Source: EFY Magazine
Redox flow batteries offer an effective way to balance out fluctuations in the supply of renewable energy and thus guarantee its constant availability.Researchers all over the world are working towards finding alternate sources of generating electricity such as solar and wind energy. It is important to have powerful electric energy storage devices to level out corresponding irregularities in the power supply. Fraunhofer scientists have recently made an important breakthrough with their development of a redox flow battery that reaches stack power up to 25 kW, with a cell size of 0.5 square meters. This is eight times larger than the previous A4-sized systems. The new battery will be presented for the first time at the Hannover Messe trade show from April 8–12.

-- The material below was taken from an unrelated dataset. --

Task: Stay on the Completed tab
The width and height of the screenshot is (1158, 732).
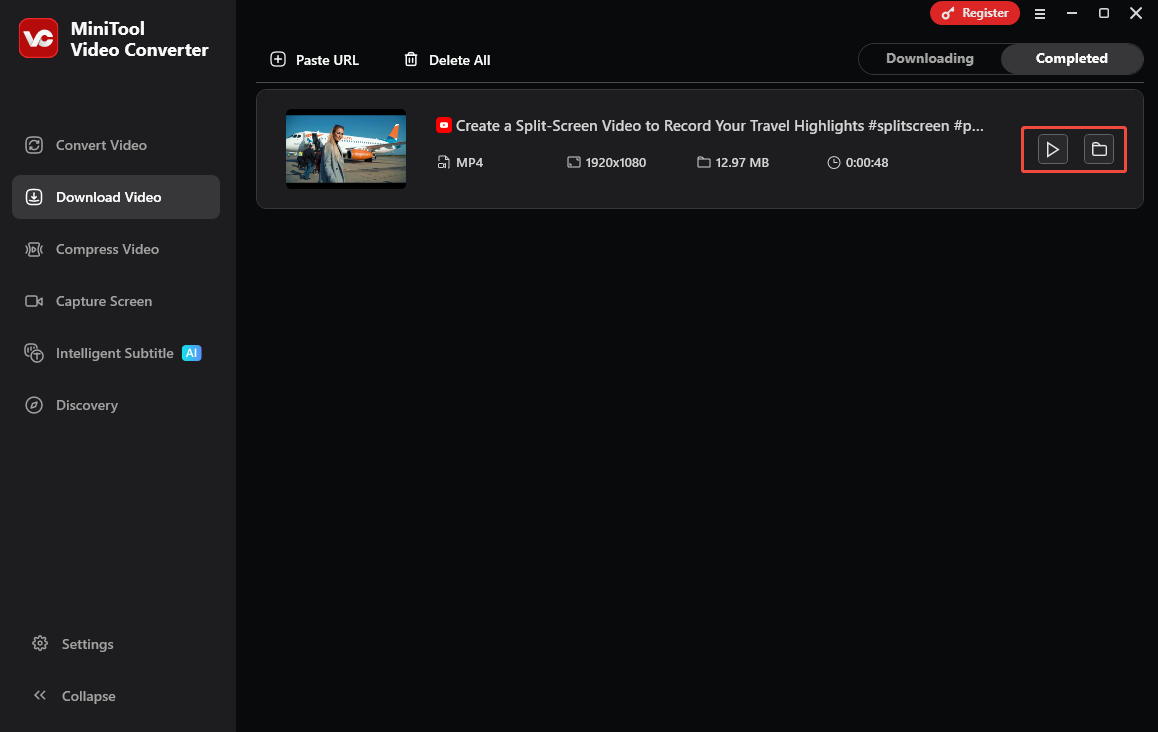Action: point(1071,58)

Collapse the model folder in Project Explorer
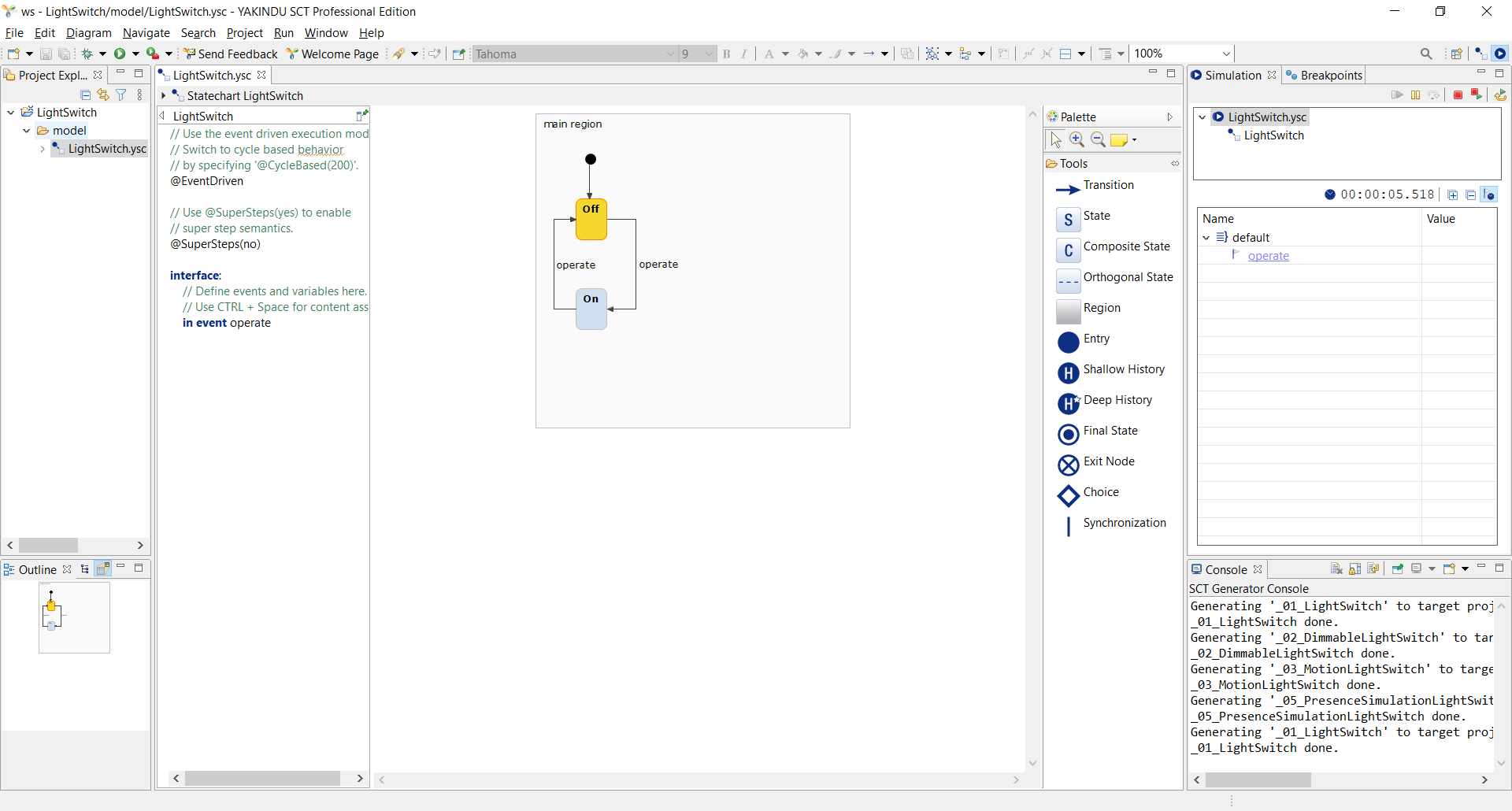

Redox flow batteries offer an effective way to balance out fluctuations in the supply of renewable energy and thus guarantee its constant availability. The batteries store electrical energy in chemical compounds, the liquid electrolytes. The electrolytes are charged and discharged in small reaction chambers. Several of these cells are lined up in stacks.
Scientists at the Fraunhofer Institute for Environmental, Safety and Energy Technology UMSICHT in Oberhausen, Germany, have succeeded in significantly increasing the size of the stack and, with it, its capacity. A new design has allowed them to produce stacks up to 0.5 square meters in size. This is eight times larger than the cells in previous systems, and results in power up to 25 kW. Scientists will showcase this battery at the Energy Alliance’s Fraunhofer booth at Hannover Messe (Hall 13, booth C10). The prototype has an efficiency of up to 80 percent, and can take a load of up to 500 amps of current.
So how have the experts managed to increase the size and capacity so remarkably? Scientists began by testing new membrane materials and researching battery management and battery design. Flow simulations helped them to optimize the cell structure. A complete redesign of the battery followed which enabled the Fraunhofer team to make their breakthrough. “The biggest challenge we faced for producing batteries with this level of performance was the development of a completely new stack structure andthe scale-up,” explains Dr. Jens Burfeind, Group Manager for Electrochemical Storage Systems at Fraunhofer UMSICHT.